> [Task instructions]
Answer these about the text on occult traditions:
(a) Which book by Hutton drew furious responses?
(b) Which affair led to the implosion of the original Golden Dawn?
(c) How many years of meditating does the writer say will change you?

A friend sent me this short and interesting essay on ‘fake’ traditions by Angela Puca. I don’t know Dr Puca’s work – I’m not a video person – but I’m cheered that public-facing scholarship on esoteric and occult can be this sincere, intelligent and insightful. I agree entirely with its general stance, and it is especially true that inflated expectations can, ironically, cause people to miss real popular folk magic, heterodoxies and syncretisms.
It’s hard to convey, at this distance, just how furious responses to Hutton’s Triumph of the Moon were, despite its main contention being well known among reasonably educated occultists. Anger is an understandable response to the pain of losing something precious. Disillusionment, disquiet, or despair are more common responses, if less public. Predictably it produced a fertile market for witchy hucksterism: well, Gardner’s tradition is all bodged-up bits of Crowley and folklore, but let me tell you about my real witch cult…

British occultism has been here before, of course: the humiliating Horos affair led to the implosion of the original Golden Dawn, including a slanging match about its dubious origins and ginned-up cipher manuscripts. Thelemites sometimes undergo an internal crisis when they come face-to-face with just how revolting, devious and – ultimately – sadly dissipated old Uncle Al really was. Implausible ‘family’ witch lineages (passed on by the conveniently dead) were ten-a-penny in the 20th century. Perhaps more surprising than those disillusioned at the tawdry end of the old GD were the surprising number of Adepti determined to continue, under new names or taking its light to new hearths.
When I was younger and brasher I used to enjoy arguing with pagans who peddled historical claptrap. If you had asked me at the time, I would have said it was insulting to the gods and to sincere seekers to lie in that way, or that effective magic depends on discernment (among other things to avoid embarrassing Inflated Magus Syndrome). Dubious history can get in the way of really deepening our practice and our thinking. I still think that’s true. But like many bright young men, I also enjoyed showing off, and being the smartest in the room. I was certainly sometimes needlessly abrasive. Twenty years of meditating on your heart centre will change you.
But those weren’t my only motives, although I didn’t know that at the time. Behind my conscious frustrations was a more intractable anxiety. At its simplest: what if I was being a fool? Certainly these practices induced powerful spiritual experiences in me, and had already begun to change my life, but I worried about the tacit hostility to critical inquiry in ‘pagan’ or occult spaces. Worse, what if I laid myself open to something, vulnerable, and it turned out to be a lie? Wouldn’t that make me a dupe? My only way of squaring it at the time was to marry an intense magical practice to an equally intense critical, intellectual one outside of the circle. Nothing would get past me, so I could never be vulnerable to the pain of disillusionment or loss. Ultimately, however, that armour could not endure. Magic will lay you open.
I have much more nuanced feelings about ‘sacred history’ today, not least that it sometimes acts as a necessary initial scaffold for forming a practice (though it can also deform it). I have come to know that the published history of magical groups in the 20th century is a true patchwork: not everything always comes to light. As I have written about elsewhere, our own tradition tends to underplay how much magical ‘technology’ it adapted from the common language of post-war British ritual magic (visualisation, vibration and so on). But there is also no doubt in my mind that it is a distinctive articulation of the wider Hermetic current, quite separate from the Rosicrucian mysteries and with a much stronger connection to the Hermetica proper – and their long reception in western estoericism.

[Entries on target coordinates]
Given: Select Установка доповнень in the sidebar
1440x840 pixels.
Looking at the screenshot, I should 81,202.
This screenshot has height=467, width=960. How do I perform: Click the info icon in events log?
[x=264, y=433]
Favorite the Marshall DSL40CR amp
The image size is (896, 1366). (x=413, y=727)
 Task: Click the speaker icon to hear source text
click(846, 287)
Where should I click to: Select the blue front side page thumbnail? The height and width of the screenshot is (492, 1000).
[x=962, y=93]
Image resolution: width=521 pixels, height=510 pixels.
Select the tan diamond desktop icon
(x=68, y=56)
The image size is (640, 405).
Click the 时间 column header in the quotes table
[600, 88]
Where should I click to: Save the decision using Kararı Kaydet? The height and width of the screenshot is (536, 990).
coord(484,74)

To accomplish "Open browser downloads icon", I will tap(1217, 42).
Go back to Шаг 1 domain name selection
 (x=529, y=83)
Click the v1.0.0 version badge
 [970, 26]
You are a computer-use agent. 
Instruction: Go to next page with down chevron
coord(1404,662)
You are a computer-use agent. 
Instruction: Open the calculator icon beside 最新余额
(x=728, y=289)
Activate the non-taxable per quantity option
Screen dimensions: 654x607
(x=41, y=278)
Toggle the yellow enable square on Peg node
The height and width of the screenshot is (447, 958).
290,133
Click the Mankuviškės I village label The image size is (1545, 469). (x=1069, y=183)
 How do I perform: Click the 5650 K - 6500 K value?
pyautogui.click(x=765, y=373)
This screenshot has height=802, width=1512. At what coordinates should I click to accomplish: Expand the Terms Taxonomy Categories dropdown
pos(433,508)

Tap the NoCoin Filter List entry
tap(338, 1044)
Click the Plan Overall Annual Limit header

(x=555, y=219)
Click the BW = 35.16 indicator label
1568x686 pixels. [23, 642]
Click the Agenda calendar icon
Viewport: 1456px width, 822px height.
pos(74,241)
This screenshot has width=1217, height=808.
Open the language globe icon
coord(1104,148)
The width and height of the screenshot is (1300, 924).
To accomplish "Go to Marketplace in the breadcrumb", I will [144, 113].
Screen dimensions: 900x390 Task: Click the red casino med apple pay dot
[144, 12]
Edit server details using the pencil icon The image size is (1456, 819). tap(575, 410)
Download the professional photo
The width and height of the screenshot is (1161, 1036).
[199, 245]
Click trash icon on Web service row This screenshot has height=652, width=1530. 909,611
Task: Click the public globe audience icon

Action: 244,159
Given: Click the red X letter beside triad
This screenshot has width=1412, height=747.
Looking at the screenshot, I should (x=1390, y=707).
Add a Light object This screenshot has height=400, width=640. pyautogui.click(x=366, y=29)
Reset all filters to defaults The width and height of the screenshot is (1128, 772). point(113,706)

> [Response for this exercise]
(a) Triumph of the Moon
(b) The Horos affair
(c) Twenty years